Instructions for the task
With the pictures left out, set down the line containing "Screen dimensions: 1623x813" and each line after it to the end of the material, exactly as written.

Material to process
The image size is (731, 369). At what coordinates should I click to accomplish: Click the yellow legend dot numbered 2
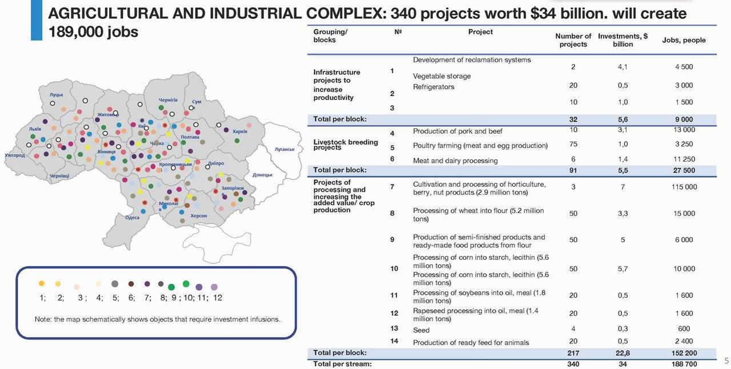[x=58, y=283]
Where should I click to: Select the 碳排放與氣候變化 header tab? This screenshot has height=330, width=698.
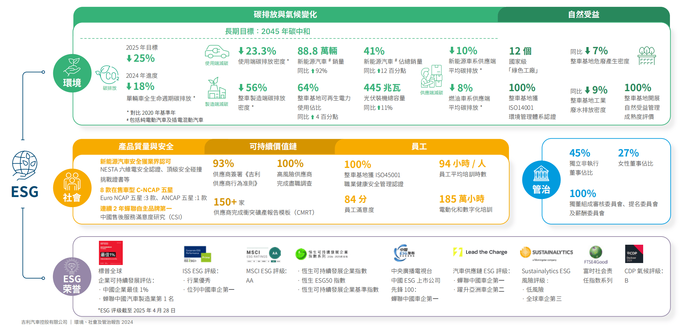(285, 14)
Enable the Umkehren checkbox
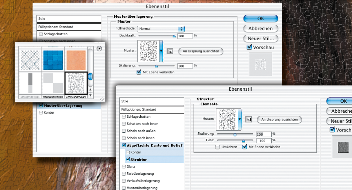This screenshot has width=352, height=190. (217, 147)
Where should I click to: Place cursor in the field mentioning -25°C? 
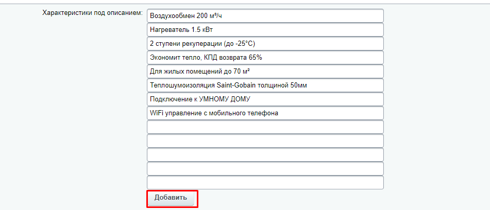click(x=265, y=44)
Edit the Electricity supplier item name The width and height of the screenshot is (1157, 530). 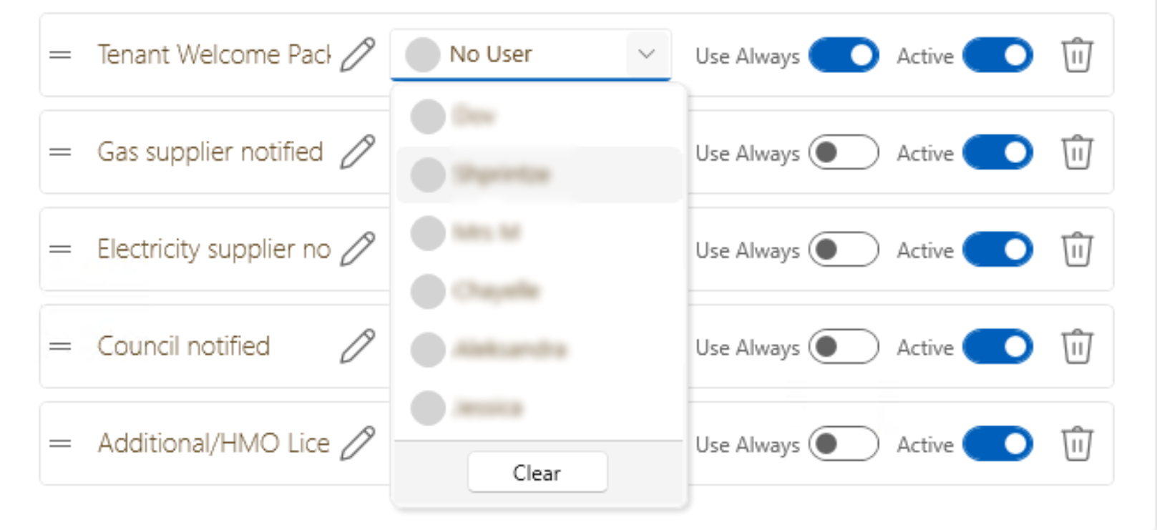click(357, 249)
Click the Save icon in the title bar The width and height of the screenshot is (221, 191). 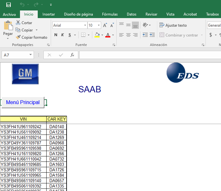click(9, 5)
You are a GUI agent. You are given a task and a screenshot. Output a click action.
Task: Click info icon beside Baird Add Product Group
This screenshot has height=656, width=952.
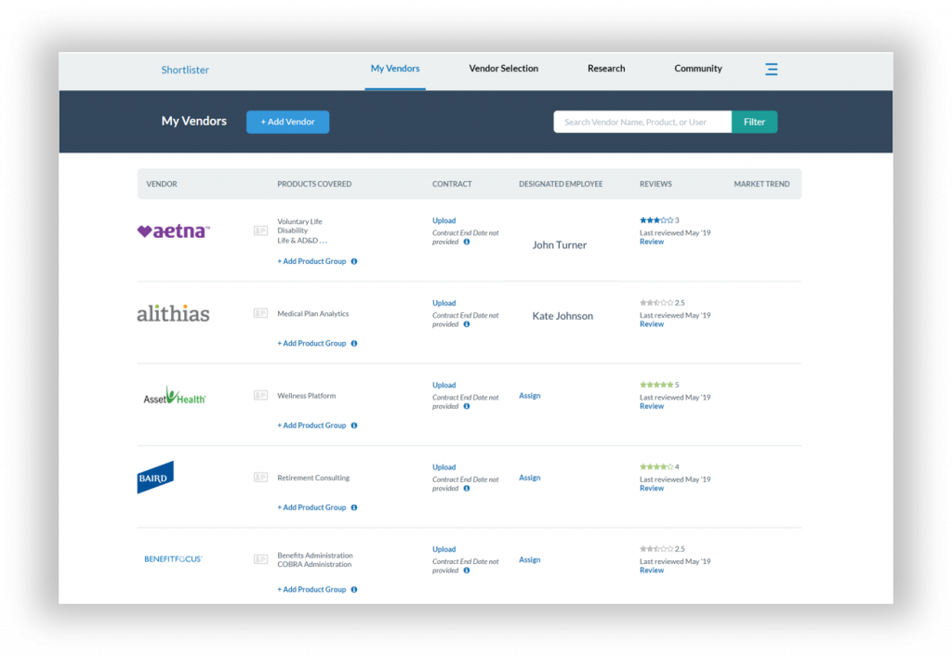click(354, 507)
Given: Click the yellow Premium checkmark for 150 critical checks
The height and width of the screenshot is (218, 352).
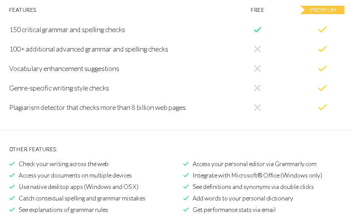Looking at the screenshot, I should 322,30.
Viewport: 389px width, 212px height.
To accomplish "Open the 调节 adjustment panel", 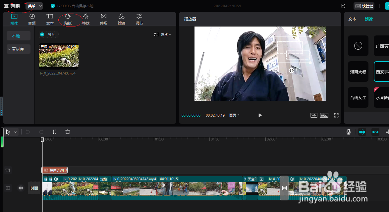I will [x=139, y=19].
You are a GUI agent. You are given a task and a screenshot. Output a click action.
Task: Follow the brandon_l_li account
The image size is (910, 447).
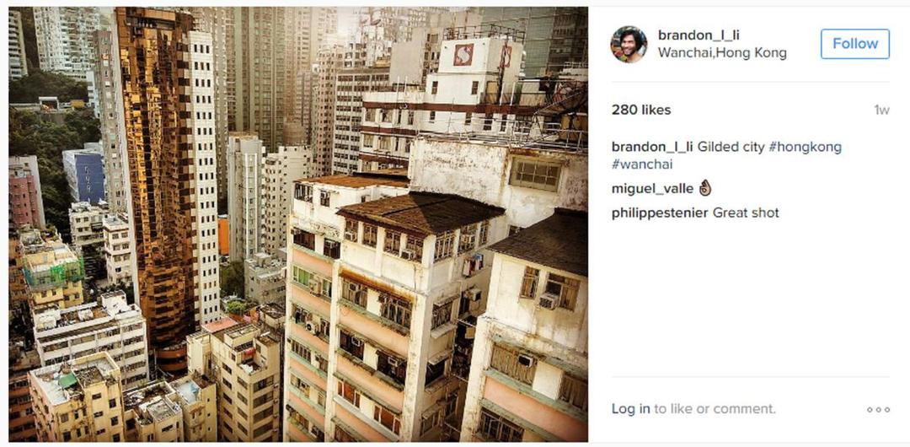click(x=855, y=44)
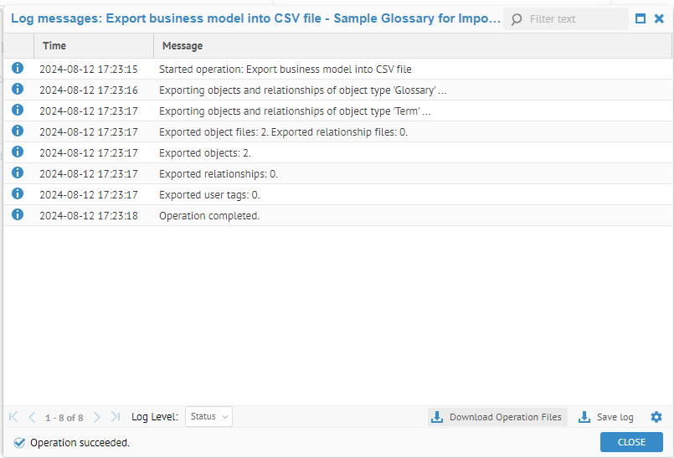Click the settings gear icon in footer
The image size is (674, 458).
click(656, 417)
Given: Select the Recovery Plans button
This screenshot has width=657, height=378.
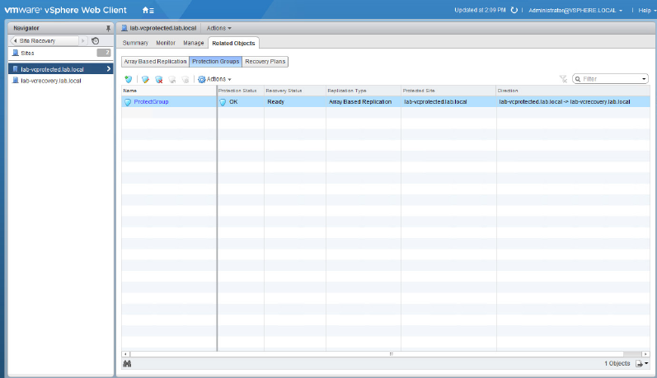Looking at the screenshot, I should tap(265, 61).
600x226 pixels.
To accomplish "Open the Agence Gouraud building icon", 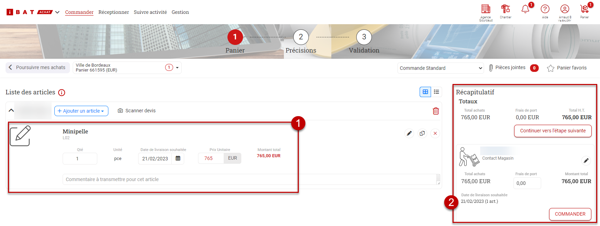I will [486, 9].
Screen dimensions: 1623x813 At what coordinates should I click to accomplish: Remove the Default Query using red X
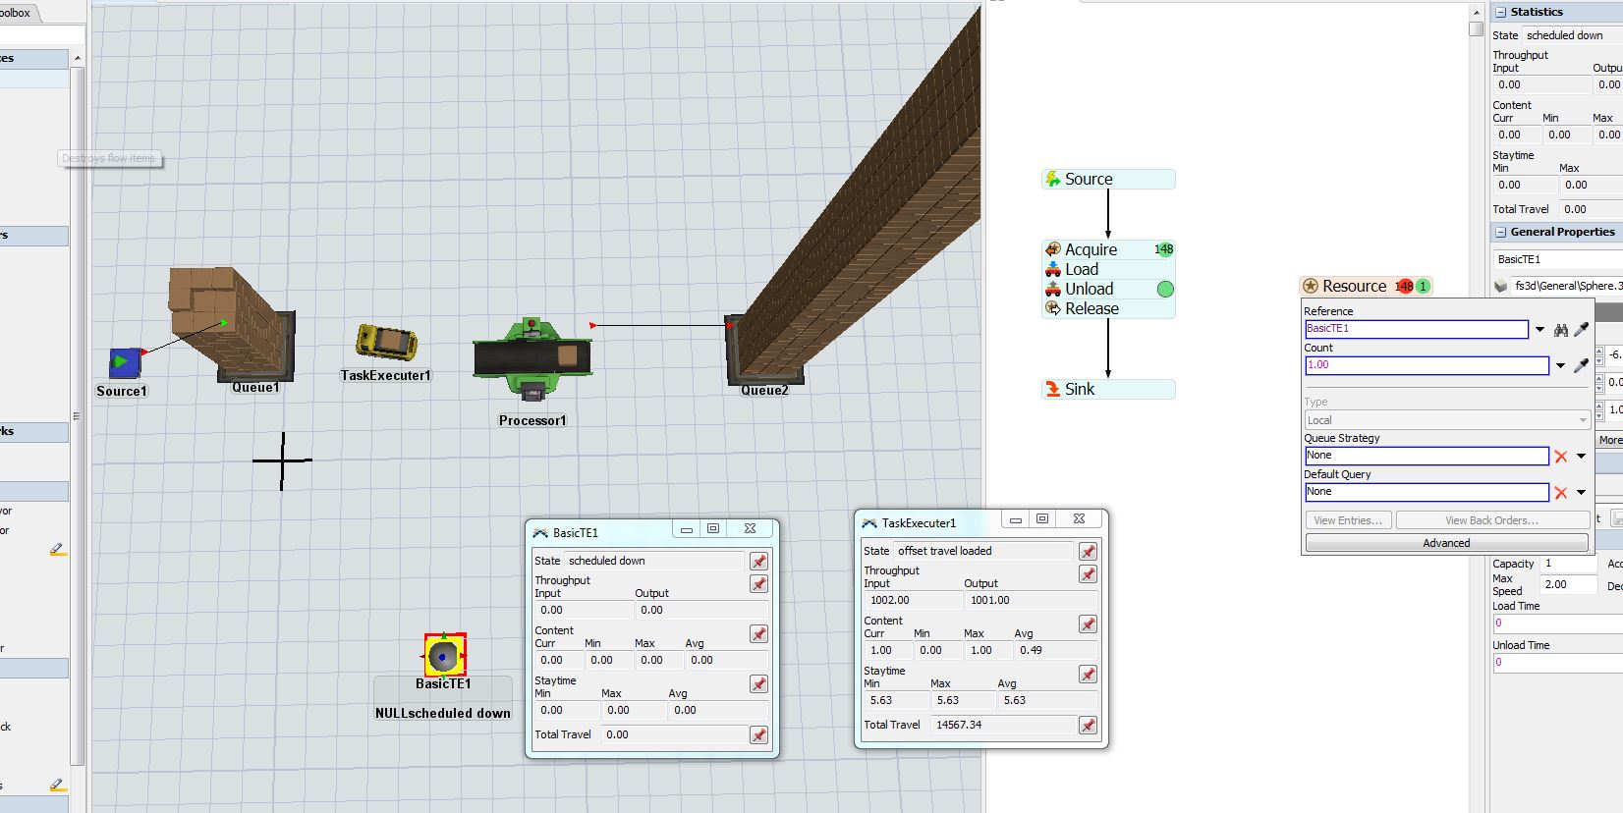pyautogui.click(x=1560, y=492)
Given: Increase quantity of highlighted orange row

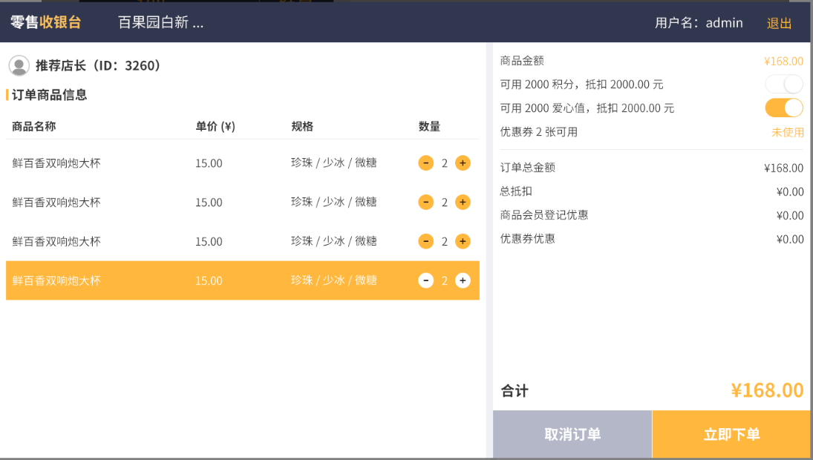Looking at the screenshot, I should [463, 280].
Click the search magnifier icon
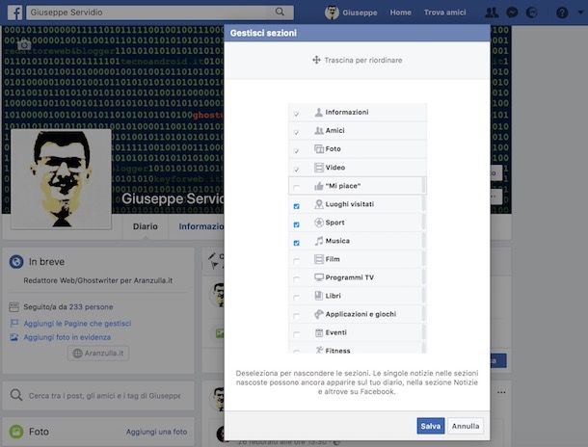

Response to the exercise
Screen dimensions: 1623x813 At what coordinates should I click to accomplish: Remove the Default Query using red X
pyautogui.click(x=1560, y=492)
Given: Increase quantity of highlighted orange row

Looking at the screenshot, I should [463, 280].
Click the search magnifier icon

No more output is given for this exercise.